What is the fundamental advantage of spatial transcriptomics over standard single-cell RNA sequencing?
ASpatial transcriptomics detects more genes per cell
BSpatial transcriptomics retains the physical location of each measurement within the tissue
CSpatial transcriptomics is cheaper per sample
DSpatial transcriptomics requires fewer cells
scRNA-seq dissociates tissue into single cells before sequencing, destroying all spatial information — which cells were neighbors, which resided in specific tissue regions, and how gene expression varied across anatomical structures. Spatial transcriptomics preserves this information, enabling analysis of tissue architecture, spatial gene expression gradients, cell-cell communication, and spatial organization of cell types. This spatial context is critical for understanding tissue function, disease pathology, and developmental patterning.
Question 2 True / False
Imaging-based spatial transcriptomics methods like MERFISH can currently measure the full transcriptome (all ~20,000 genes) at single-cell resolution in a tissue section.
TTrue
FFalse
Answer: False
Current imaging-based methods typically measure hundreds to a few thousand genes per experiment (MERFISH routinely detects ~500-1,000 genes, with newer versions reaching several thousand). While this is far more than traditional FISH, it falls short of the full transcriptome. Sequencing-based methods like Visium capture transcriptome-wide data but at lower spatial resolution (multi-cell spots). Ongoing technology development is narrowing this gap, with methods like MERFISH+ and Slide-seq V2 pushing toward both higher gene counts and finer resolution.
Question 3 Short Answer
Explain why cell-cell communication analysis is more reliable with spatial transcriptomics data than with dissociated scRNA-seq data.

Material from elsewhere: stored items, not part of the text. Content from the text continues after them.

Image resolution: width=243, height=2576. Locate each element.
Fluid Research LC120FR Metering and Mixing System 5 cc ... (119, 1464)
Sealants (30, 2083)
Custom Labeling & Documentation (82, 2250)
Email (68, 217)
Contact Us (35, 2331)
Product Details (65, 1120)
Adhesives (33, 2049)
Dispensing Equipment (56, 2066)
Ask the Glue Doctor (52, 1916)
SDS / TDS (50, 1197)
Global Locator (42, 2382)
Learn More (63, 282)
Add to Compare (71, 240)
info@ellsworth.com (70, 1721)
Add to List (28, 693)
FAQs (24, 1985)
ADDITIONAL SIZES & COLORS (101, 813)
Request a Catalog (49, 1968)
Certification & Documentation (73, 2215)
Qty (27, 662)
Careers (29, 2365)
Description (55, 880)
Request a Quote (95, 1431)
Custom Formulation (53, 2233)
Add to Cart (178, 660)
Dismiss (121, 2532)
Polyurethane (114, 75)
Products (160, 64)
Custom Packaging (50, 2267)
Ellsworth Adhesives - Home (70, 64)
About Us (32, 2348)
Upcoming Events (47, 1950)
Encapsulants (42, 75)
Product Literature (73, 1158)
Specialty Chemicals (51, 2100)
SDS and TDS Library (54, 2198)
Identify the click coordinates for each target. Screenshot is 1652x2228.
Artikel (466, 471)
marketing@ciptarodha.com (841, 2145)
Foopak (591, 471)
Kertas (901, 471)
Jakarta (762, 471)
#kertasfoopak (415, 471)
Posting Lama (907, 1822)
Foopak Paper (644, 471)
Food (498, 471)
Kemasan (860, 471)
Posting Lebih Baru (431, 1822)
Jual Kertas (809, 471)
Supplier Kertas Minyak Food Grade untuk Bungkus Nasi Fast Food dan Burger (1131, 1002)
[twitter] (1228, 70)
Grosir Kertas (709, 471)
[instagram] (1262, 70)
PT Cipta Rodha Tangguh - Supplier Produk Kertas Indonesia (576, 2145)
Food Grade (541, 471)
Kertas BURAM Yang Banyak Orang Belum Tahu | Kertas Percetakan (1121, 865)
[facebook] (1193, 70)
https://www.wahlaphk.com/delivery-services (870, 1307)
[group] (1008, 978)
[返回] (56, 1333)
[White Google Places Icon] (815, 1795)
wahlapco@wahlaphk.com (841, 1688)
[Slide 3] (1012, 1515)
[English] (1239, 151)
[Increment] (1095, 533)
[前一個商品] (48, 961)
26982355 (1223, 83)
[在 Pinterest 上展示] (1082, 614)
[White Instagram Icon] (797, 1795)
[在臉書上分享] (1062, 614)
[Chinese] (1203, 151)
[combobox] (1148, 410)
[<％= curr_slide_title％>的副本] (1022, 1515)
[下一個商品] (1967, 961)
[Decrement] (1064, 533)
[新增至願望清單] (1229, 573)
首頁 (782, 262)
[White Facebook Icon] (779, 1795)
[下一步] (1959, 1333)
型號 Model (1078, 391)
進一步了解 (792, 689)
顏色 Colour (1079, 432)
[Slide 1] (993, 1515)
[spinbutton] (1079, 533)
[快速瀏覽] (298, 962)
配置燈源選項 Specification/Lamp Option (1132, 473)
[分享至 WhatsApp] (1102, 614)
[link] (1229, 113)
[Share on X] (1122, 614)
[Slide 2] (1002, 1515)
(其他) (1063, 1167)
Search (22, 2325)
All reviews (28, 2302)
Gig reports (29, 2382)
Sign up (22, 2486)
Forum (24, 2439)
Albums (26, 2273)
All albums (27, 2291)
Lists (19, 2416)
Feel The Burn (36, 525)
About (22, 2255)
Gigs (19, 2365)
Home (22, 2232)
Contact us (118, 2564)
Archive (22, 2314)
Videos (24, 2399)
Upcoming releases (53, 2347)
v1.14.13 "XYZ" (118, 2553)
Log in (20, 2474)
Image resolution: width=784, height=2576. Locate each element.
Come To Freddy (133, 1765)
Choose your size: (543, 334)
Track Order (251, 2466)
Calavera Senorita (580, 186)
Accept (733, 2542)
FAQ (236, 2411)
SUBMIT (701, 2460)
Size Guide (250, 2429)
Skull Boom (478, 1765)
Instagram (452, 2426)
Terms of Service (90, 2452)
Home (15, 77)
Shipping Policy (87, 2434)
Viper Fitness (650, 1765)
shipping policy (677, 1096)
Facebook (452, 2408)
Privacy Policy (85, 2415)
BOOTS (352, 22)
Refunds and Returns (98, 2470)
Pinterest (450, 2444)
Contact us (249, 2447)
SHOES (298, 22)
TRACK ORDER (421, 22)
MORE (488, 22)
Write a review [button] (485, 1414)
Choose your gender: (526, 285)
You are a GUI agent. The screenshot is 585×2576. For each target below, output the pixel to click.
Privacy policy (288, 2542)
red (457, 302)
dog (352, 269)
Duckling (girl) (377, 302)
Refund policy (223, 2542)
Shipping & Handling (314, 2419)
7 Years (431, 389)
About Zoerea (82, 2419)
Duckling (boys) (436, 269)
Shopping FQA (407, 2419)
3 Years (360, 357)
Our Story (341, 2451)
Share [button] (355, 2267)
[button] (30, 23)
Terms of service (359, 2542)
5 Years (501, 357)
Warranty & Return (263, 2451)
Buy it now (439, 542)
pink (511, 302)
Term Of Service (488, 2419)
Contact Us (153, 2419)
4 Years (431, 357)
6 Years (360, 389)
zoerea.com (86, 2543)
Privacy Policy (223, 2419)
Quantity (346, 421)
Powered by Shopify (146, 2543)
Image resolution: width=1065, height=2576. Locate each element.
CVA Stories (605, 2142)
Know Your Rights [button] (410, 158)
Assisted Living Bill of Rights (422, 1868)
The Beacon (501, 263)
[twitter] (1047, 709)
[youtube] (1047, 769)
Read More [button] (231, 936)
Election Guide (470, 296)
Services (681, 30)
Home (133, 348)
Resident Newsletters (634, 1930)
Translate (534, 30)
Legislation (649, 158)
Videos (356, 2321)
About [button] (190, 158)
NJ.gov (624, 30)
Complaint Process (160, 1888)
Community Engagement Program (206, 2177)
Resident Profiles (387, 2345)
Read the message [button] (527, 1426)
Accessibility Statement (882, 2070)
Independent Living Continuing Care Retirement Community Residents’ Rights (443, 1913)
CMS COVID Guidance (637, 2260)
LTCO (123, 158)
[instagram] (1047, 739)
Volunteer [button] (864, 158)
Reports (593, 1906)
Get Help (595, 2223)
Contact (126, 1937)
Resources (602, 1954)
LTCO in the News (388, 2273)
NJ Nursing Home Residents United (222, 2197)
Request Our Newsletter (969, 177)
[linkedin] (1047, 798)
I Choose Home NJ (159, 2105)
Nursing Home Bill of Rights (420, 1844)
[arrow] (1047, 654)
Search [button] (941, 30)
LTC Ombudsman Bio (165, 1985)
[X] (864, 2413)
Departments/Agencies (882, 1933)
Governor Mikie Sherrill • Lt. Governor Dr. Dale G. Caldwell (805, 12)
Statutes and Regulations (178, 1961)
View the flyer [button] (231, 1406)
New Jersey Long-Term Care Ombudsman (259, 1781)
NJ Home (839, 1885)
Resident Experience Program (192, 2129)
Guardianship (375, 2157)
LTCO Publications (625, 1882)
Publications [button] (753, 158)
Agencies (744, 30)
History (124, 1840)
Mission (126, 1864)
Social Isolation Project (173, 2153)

Think about your answer, then reveal below.
Model answer: Cell-cell communication analysis infers signaling interactions by identifying ligand-receptor pairs where the ligand is expressed in one cell type and the receptor in another. With dissociated scRNA-seq, any two cell types in the dataset could theoretically interact, but in reality only cells that are physically proximal can communicate through short-range signals (paracrine, juxtacrine). Spatial transcriptomics reveals which cell types are actually neighbors in the tissue, restricting the analysis to biologically plausible interactions. This eliminates false-positive ligand-receptor predictions between cell types that are expressed in the same tissue but located in distant compartments.
Tools like CellChat and NicheNet have been adapted for spatial data, using the spatial coordinates to constrain interaction analysis to cells within a defined radius. This spatial constraint dramatically reduces the number of predicted interactions and increases the proportion that are biologically meaningful.